## EXERCISE DETAILS
Convert the stretch of data from the line containing "This screenshot has" through the line containing "How do I perform: Open" into a JSON list of strings, one per line, skipping blank lines. Leave the pictures out.

## EXTRACTED MATERIAL
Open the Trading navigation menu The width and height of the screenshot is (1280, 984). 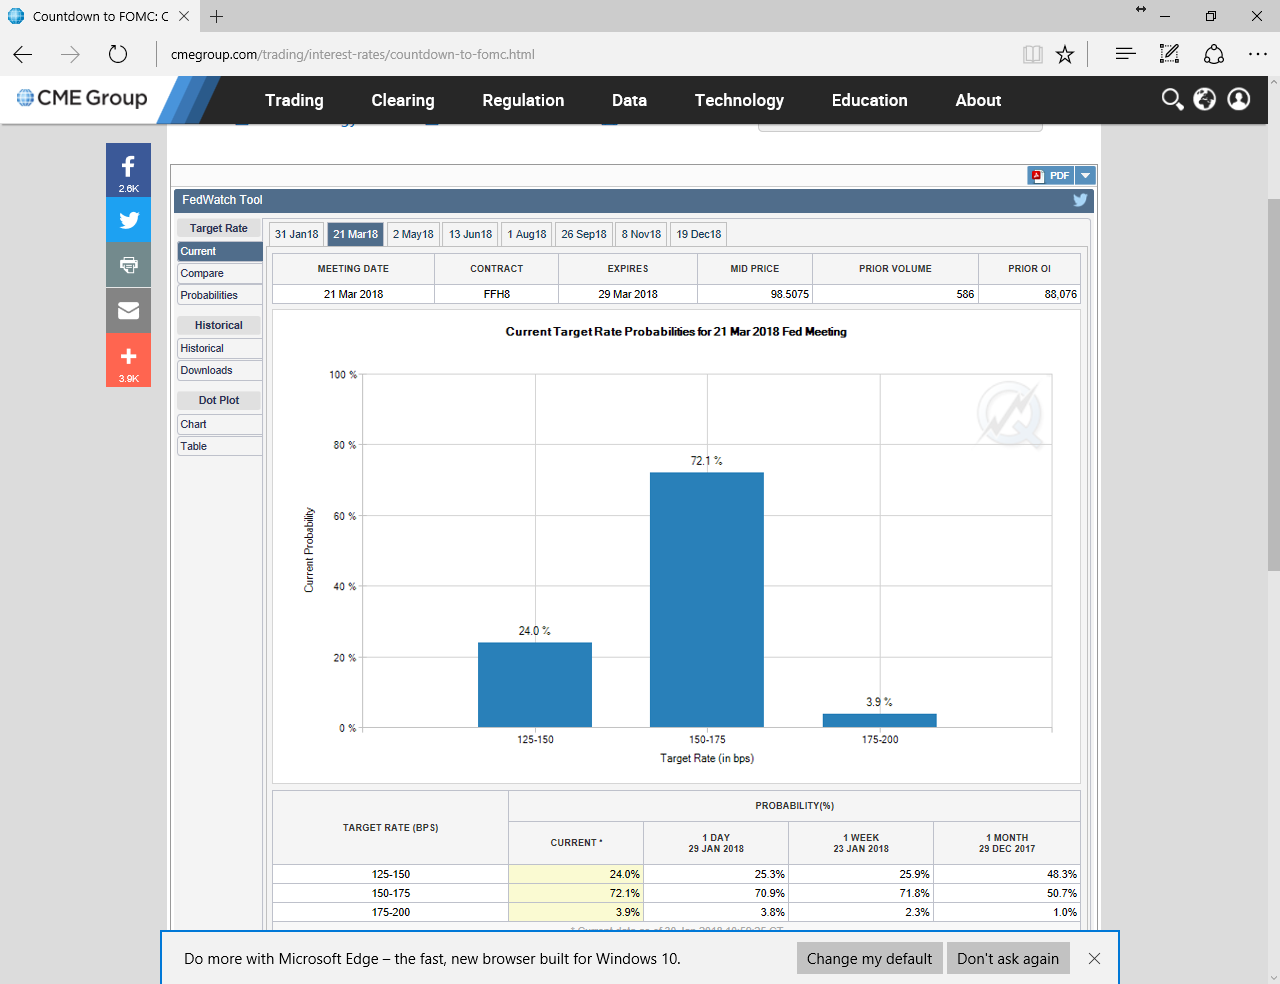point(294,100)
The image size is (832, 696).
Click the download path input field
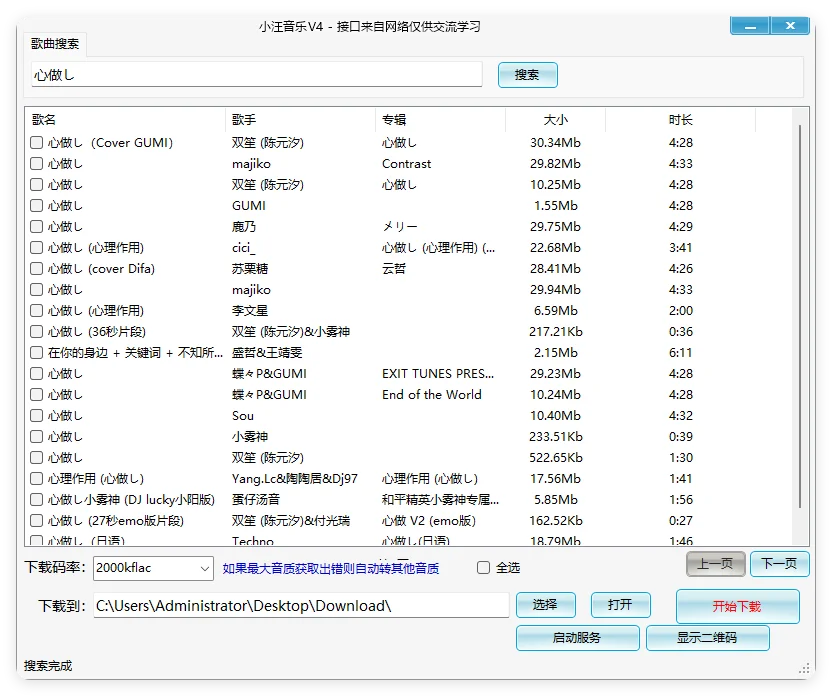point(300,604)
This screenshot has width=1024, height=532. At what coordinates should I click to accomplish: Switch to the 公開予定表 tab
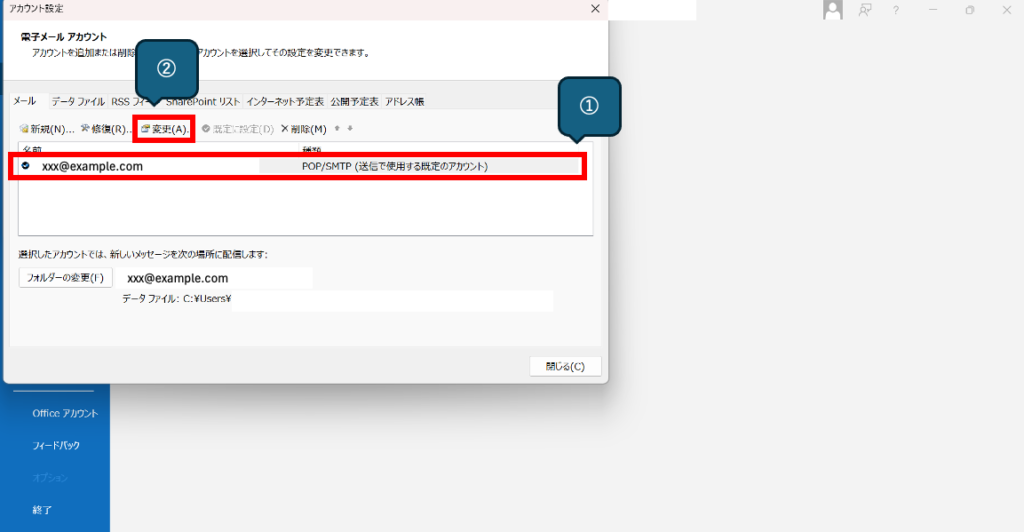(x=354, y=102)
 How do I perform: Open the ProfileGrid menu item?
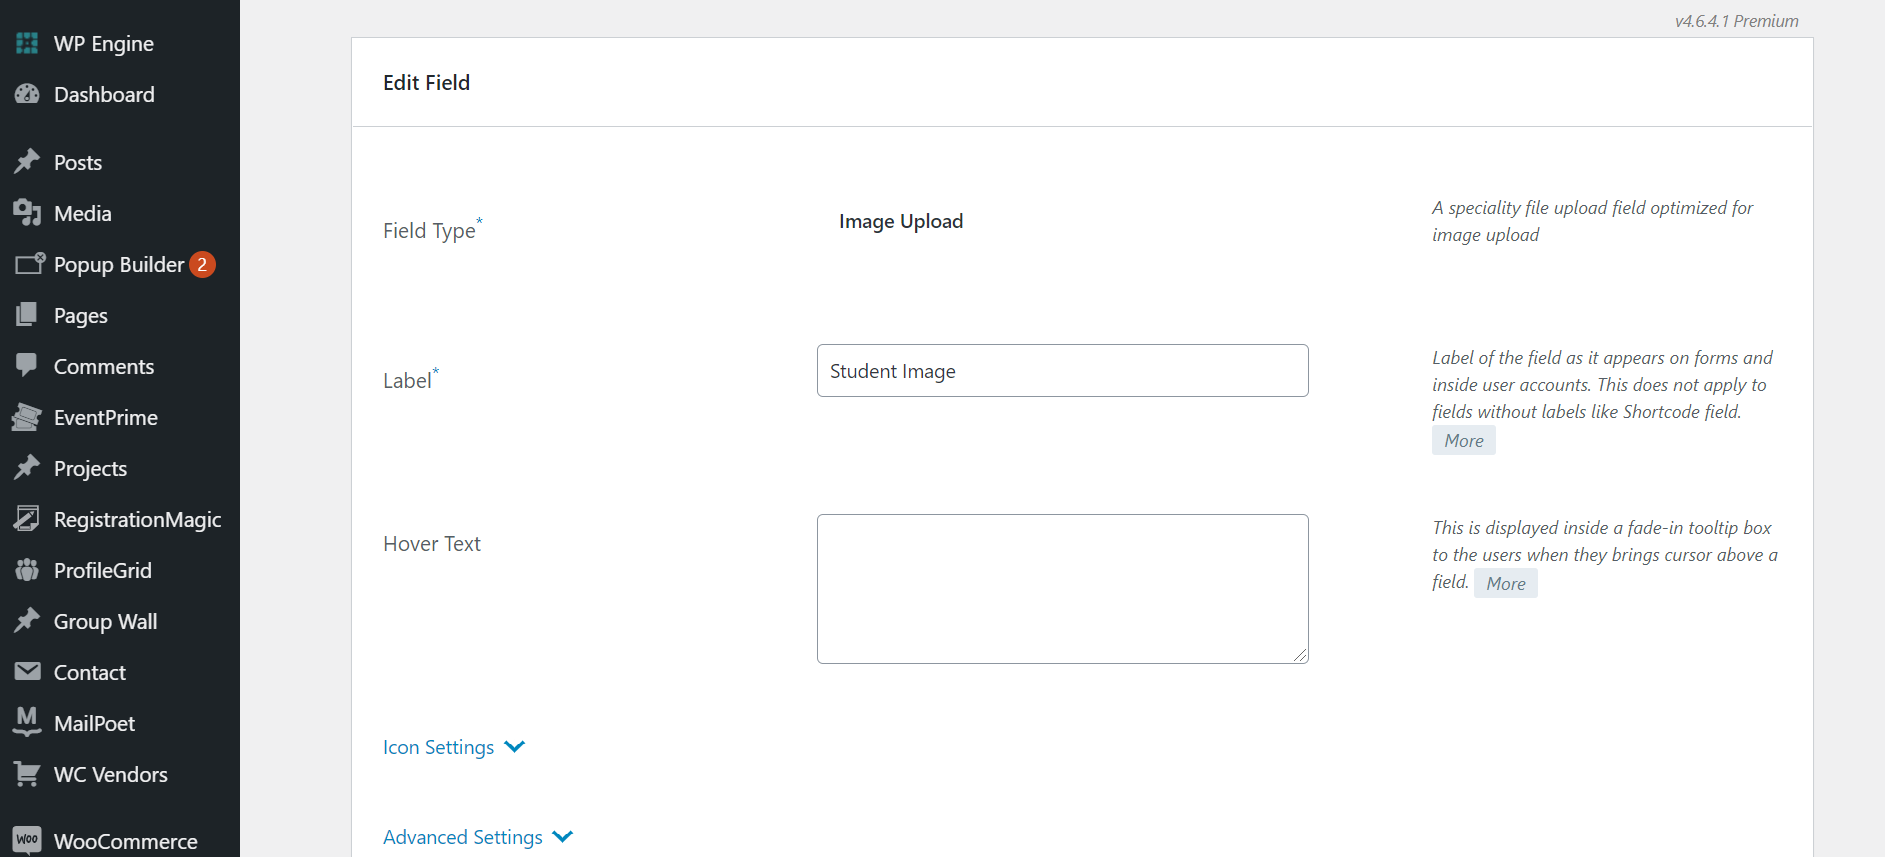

--

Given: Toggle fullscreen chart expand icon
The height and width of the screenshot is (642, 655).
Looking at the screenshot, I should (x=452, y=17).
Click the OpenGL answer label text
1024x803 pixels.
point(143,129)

## SOLUTION
[
  "This screenshot has width=1024, height=532. At what coordinates should I click to accomplish: Switch to the 公開予定表 tab",
  "(x=354, y=102)",
  " How do I perform: Open the ProfileGrid menu item?"
]